Why magazine mogul Tina Brown is ‘angry and upset’ at Google and Facebook

Why magazine mogul Tina Brown is ‘angry and upset’ at Google and Facebook

It’s time for the most powerful companies in digital media to stop playing dumb, Brown says.

BY ERIC JOHNSON NOV 20, 2017, 6:30AM EST

Tina Brown, author of “The Vanity Fair Diaries: 1983 - 1992” Brigitte Lacombe
Starting in her 20s as the editor of Tatler Magazine in London, Tina Brown rode a wave of print magazines to become one of the most influential people in the media. She tells a good portion of that story in her new no-holds-barred memoir, “The Vanity Fair Diaries: 1983 - 1992.”

But after editing Vanity Fair, the New Yorker and the short-lived Talk magazine (which was financed by Harvey Weinstein), Brown moved her editing online, founding the Daily Beast in 2008. On the latest episode of Recode Decode, hosted by Kara Swisher, she explained why she left that publication after six years, and why the new power players in media — tech companies like Google and Facebook — have left her feeling frustrated.

“I am very angry and upset about the way advertising revenue has been essentially pirated by the Facebook-Google world, without nearly enough giveback — no giveback, really — to the people who create those brilliant pieces that are posted all over their platforms,” Brown said. “It’s high time they gave back to journalism.”

She proposed the creation of a “huge journalism fund” for local media, even though she doubts that that would ever happen.

“They have no interest, I realize that,” Brown said. “It’s like, ‘Oh, we’re not a media company, we’re a platform.’ Okay, well, guess what? When you don’t have human beings who have judgment, who have taste, who have a sense of responsibility, you can have any old Russian hacker dishing it out to the American public.”

“Opinion-forming, influential content, it’s very hard to find and support and have an impact with,” she added. “People don’t know what’s important or where to find it. So it doesn’t wash to say, ‘There’s so many transactions, everybody can find it.’ It’s a needle in a haystack for so many people.”

You can listen to Recode Decode on Apple Podcasts, Spotify, Pocket Casts, Overcast or wherever you listen to podcasts.


On the new podcast, Brown said she’s also concerned about how the global reach of social media platforms could over-amplify voices that don’t represent how most people feel, or shouldn’t be the loudest in the room.

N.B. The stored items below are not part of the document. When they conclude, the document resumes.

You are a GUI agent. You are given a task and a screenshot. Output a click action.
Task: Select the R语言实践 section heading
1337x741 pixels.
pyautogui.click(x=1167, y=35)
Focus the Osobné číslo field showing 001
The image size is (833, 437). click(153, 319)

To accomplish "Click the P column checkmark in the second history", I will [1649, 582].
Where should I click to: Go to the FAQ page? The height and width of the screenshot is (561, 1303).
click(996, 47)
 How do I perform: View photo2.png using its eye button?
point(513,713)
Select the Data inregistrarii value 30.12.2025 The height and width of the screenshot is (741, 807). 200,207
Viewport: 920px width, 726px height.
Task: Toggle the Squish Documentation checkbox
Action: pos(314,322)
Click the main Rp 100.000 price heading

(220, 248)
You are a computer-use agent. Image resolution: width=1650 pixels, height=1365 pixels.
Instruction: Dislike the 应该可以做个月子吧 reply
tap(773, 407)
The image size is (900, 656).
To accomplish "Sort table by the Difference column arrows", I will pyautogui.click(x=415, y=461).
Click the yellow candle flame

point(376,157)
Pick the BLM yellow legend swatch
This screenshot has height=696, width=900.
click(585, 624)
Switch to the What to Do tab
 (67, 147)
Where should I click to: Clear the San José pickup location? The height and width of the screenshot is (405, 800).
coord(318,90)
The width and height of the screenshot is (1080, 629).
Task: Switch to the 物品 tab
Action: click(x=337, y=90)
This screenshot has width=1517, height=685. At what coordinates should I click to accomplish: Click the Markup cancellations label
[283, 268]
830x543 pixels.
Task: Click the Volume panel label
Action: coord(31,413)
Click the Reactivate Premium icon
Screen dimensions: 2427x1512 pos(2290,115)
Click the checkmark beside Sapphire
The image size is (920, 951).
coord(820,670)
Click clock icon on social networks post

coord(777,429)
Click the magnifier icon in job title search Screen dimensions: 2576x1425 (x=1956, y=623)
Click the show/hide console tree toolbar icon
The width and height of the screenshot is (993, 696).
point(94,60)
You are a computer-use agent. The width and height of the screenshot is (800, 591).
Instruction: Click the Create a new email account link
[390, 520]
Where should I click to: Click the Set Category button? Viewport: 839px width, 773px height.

“A flash mob can suddenly form very, very quickly around a person, and wow!” Brown said. “Suddenly, their reputation is shredded, and they’re sent spinning by the dissent of a thousand people writing abusive stuff about them. It’s a frightening thing, actually. It can lead to a lot of stress and dangerous emotions, and ultimately could lead to violence.”

“You know, I think we’ve also seen the empowering of a lot of delinquent voices, in a sense,” she added. “In the past, [they] would be some crazy person muttering in a bar. All of a sudden, there’s a huge community around those voices and they have influence and power and they can multiply, and that adds to the toxicity of the culture.”

If journalists are looking for hope among the tech giants of Silicon Valley, Brown said, their best bet might be Apple.

“Steve Jobs was a topographer himself, he always cared about design,” she said. “There’s a sense of excellence there that has always been about rejection of the mediocre. I am hoping that they might step in to do something really good in journalism.”